Malta has a Subtropical–Mediterranean climate. The average temperature ranges from 14,1 degrees in winter (November – April) to 32,0 degrees Celsius in summer (May – October).
The beginnings of civilization in Malta are dating around 5200 BC. The first settlers probably arrived from Sicily.
Malta’s location has given it great strategic importance throughout history. Malta passed from hand to hand. A succession of powers including the Phoenicians, Carthaginian, Romans, Arabs, Normans, Aragonese, Habsburg Spain, Knights of St John, French and the British.

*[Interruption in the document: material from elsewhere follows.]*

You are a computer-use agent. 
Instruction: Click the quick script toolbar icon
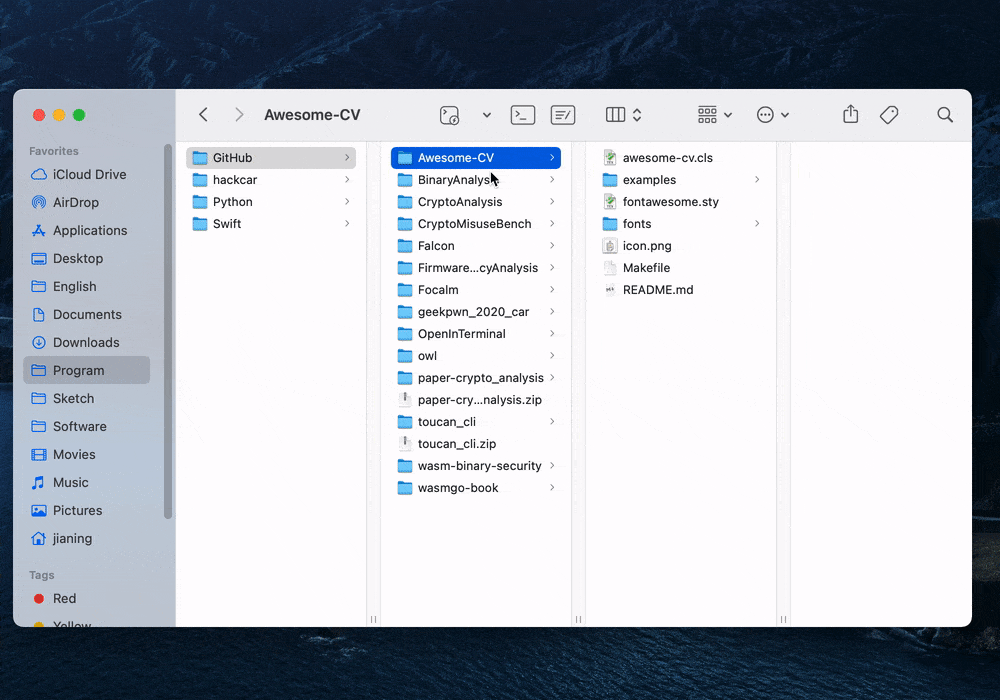pos(450,115)
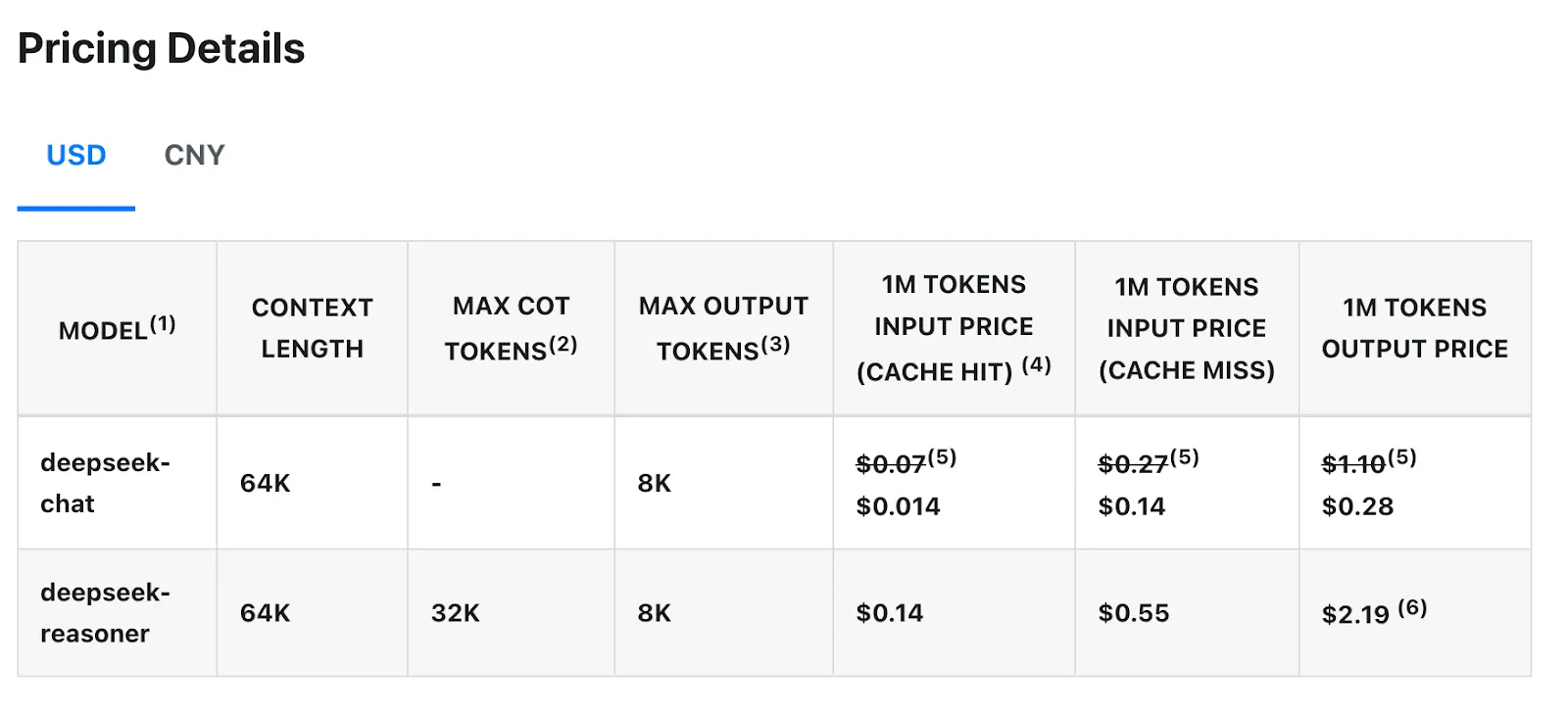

In 60 AD a ship carrying St. Paul as a prisoner to Rome was shipwrecked on the island. St. Paul converted Malta to Christianity.
In 1530 Emperor Charles V gave the island to expelled from Rhodes the Knights of Malta in perpetual lease for which they had to pay Tribute of the Maltese Falcon.
In 1814 the Congress of Vienna established the Malta British colony.
In 1947 Malta has obtained internal autonomy, and in 1963 was proclaimed the creation of Maltese Land.
The Republic of Malta was proclaimed on the 13th December 1974.
Malta joined the European Union on the 1st May 2004.
The tourism is the main branch of the economy of Malta.
Malta, approximately 408333 residents, is annually visited by 2 million tourists.
Authentic Maltese cuisine is Mediterranean cuisine. However, the presence of the British on the island introduced steaks, apple pie and fried fish and chips. The proximity of the Italy resulted in dissemination of pasta dishes.
Malta is considered to be the most Catholic country in Europe (apart from Vatican City). Approximately 98% of Maltese are Roman Catholics. 52.6% of faithful practice which is absolutely unique in Europe.